Three years ago on Christmas Eve my backup external hard drive failed within days of my internal hard drive failing. It was very scary stuff, I almost lost my whole career – around 8 terabytes of photographs. It cost me about £1500.00 to retrieve it all and ever since I have been extremely careful with my backup scheduling and with formatting memory cards properly.
One thing I talk more about than anything else to students and fellow photographers is the importance of backing up your hard drive and how to handle your memory cards. I think I have said once or twice that you haven’t become serious photographer until you’ve lost your photos on a memory card or had your hard drive fail.
Losing data happens to just about everyone. And once it has happened to you it rarely happens again.
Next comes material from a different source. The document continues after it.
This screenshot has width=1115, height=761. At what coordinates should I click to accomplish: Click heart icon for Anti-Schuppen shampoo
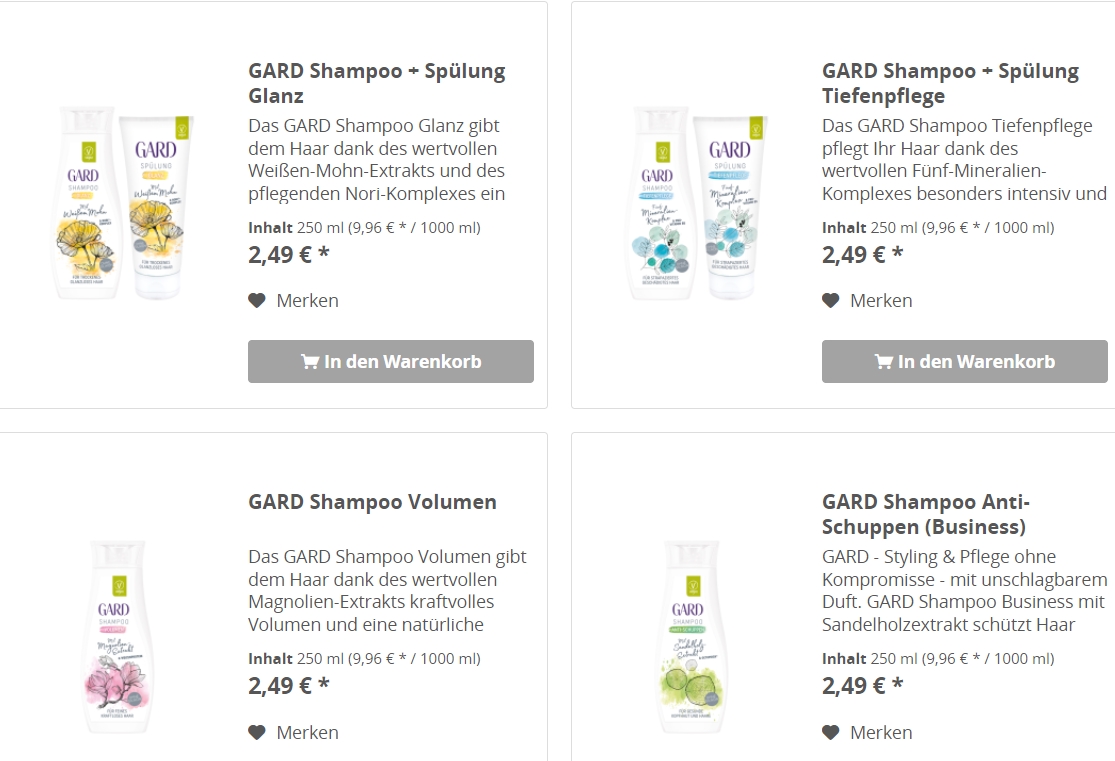(830, 732)
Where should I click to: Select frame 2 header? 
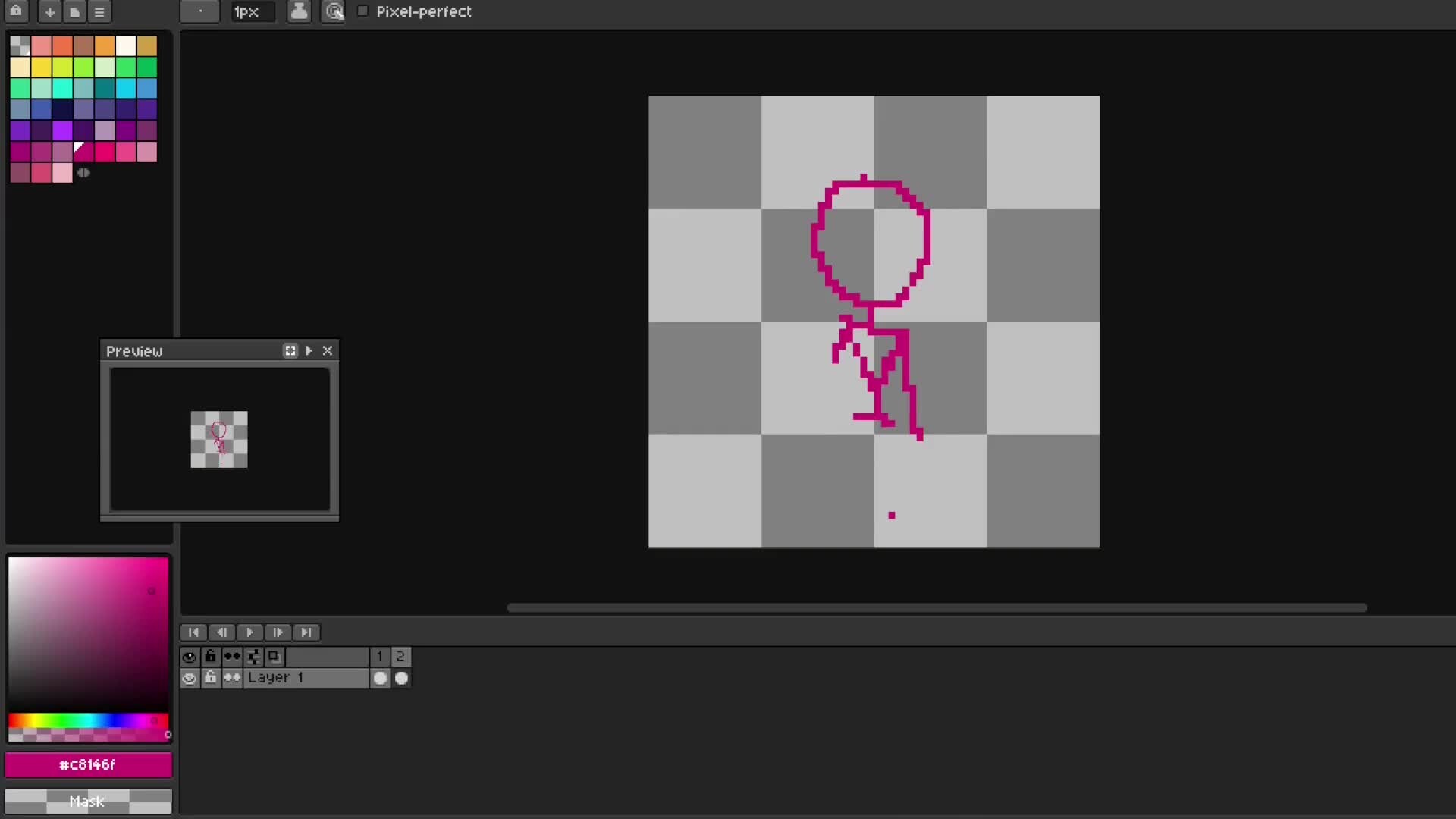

With memory cards, particularly with the more expensive ones you can easily install photo-rescue software that usually will locate and restore pictures that get lost on a memory card, and if you back up your hard drive regularly you won’t loose everything.
1. Always carry spare memory cards. If one starts giving you trouble, put it in your pocket, away from the other cards, and use another one. Once you’ve transferred the data from the dodgy card to your pc throw the card away. In my experience memory cards that start giving you problems can’t be trusted in the future.
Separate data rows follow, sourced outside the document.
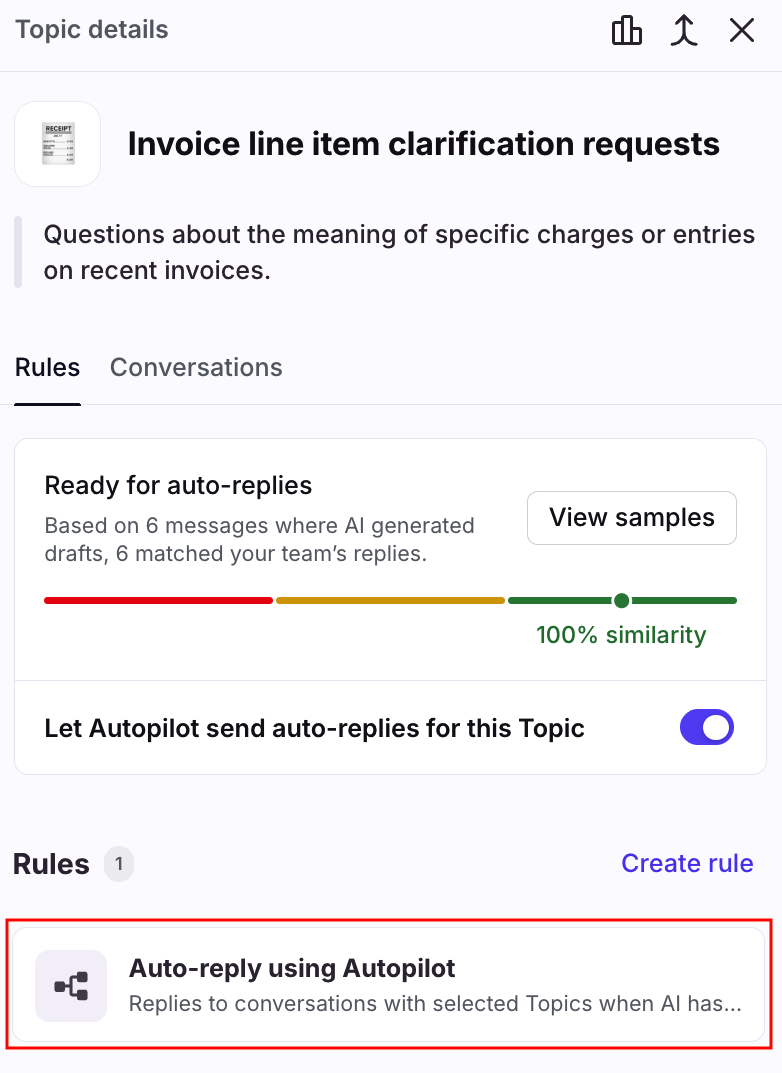
Task: Switch to the Conversations tab
Action: point(196,367)
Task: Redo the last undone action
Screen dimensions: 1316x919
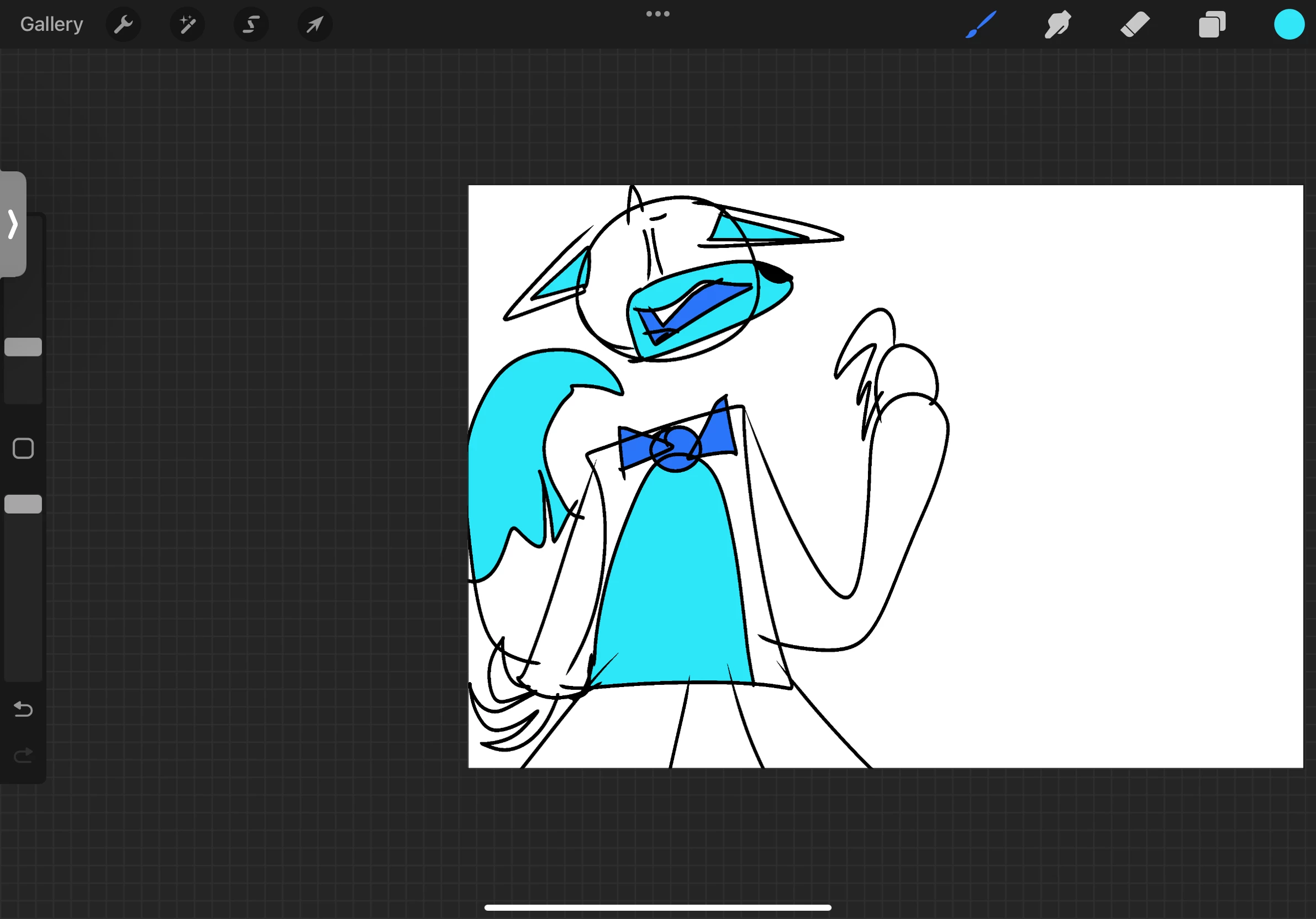Action: (x=23, y=756)
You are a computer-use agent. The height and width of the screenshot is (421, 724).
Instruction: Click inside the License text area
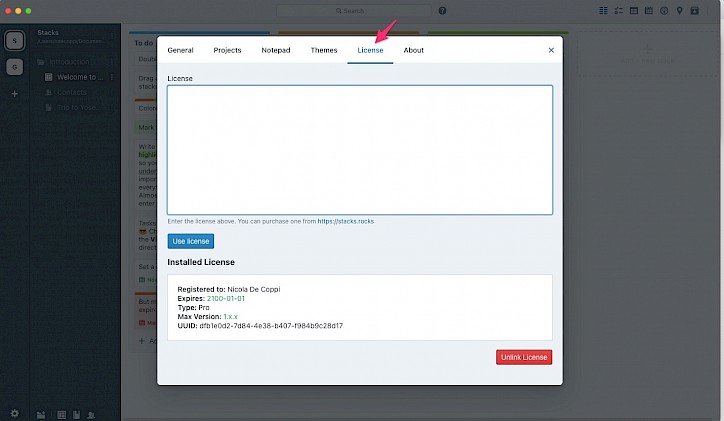click(359, 150)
2. Once you have transferred your images to your pc and backed them up format the card.
3. Blank memory cards that act up should be reformatted in your camera. (Use the camera’s menus. Look for “format.”) Then try them again. If they still give you trouble throw them away, memory is cheap enough these days to buy a new card.
3. Always reformat your memory cards before using them again. Don’t just erase your pictures. Continual erasing is the main reason memory cards go bad. Reformatting gives them a clean start.
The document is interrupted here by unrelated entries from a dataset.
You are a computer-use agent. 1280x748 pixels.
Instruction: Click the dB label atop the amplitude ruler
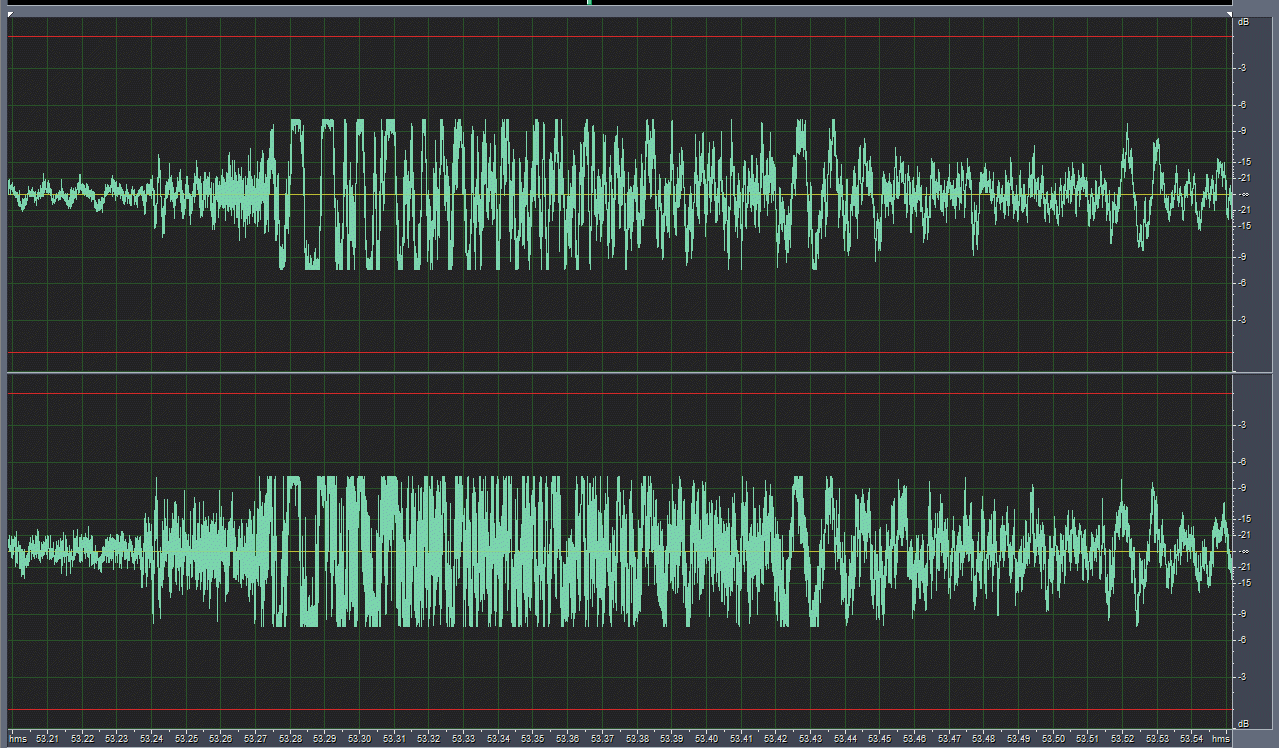coord(1243,22)

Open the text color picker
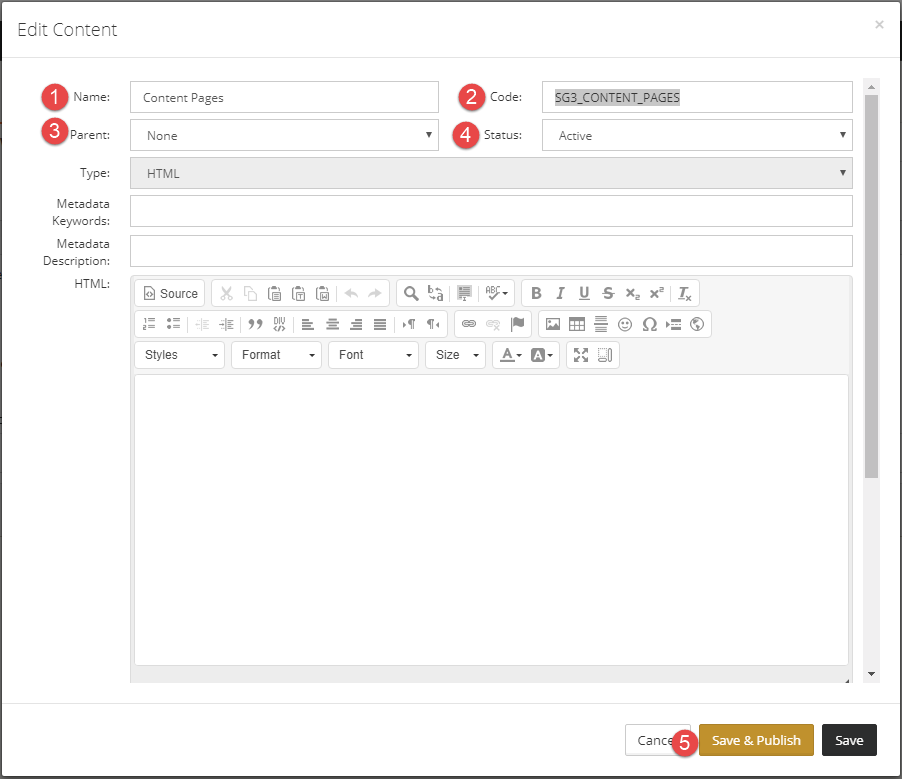[x=510, y=355]
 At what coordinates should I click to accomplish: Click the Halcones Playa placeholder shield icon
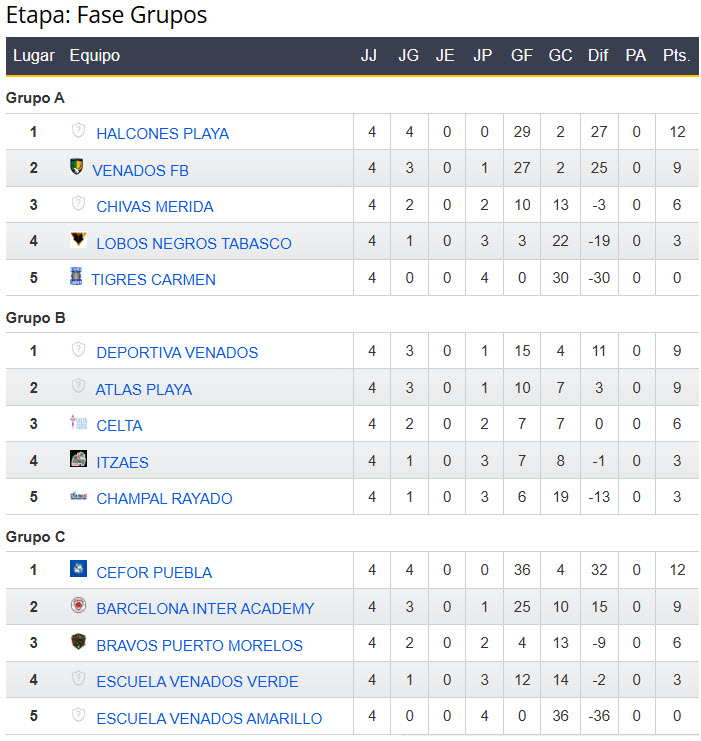pyautogui.click(x=78, y=131)
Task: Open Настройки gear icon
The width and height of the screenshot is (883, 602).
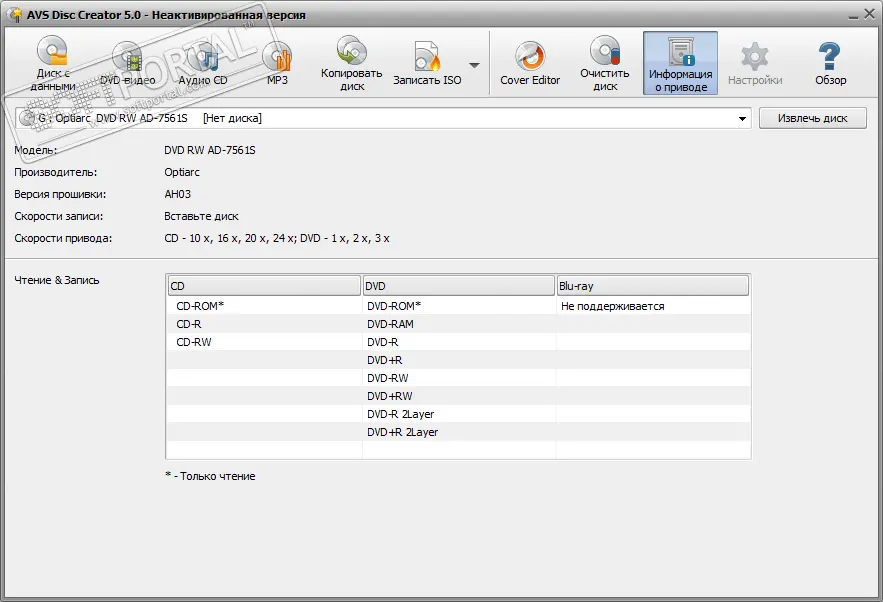Action: click(755, 63)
4. Never allow any software of any kind to erase photos as they are transferred to your computer. Keep the pictures on the memory card until you have seen all of them on your computer.
5. Don’t do ANYTHING to the bad card. Don’t try to read it again from your camera and don’t try to store another photo on it. You’ll need to put the bad card into your card reader – not from the camera, and run your photo-rescue software.
6. For all of our commercial work we use cards that are no larger than 2GB. The reason for this is that if the card fails or a camera is lost or stolen with a card in it I won’t loose all of my images. Buy 4 x 2GB cards rather than an 8GB card. Also keep the cards in the plastic covers they come with, grains of sand and fluff can ruin cards.
And buy an external hard drive that is larger than your internal hard drive, you’ll be surprised how much memory all that holiday video takes up!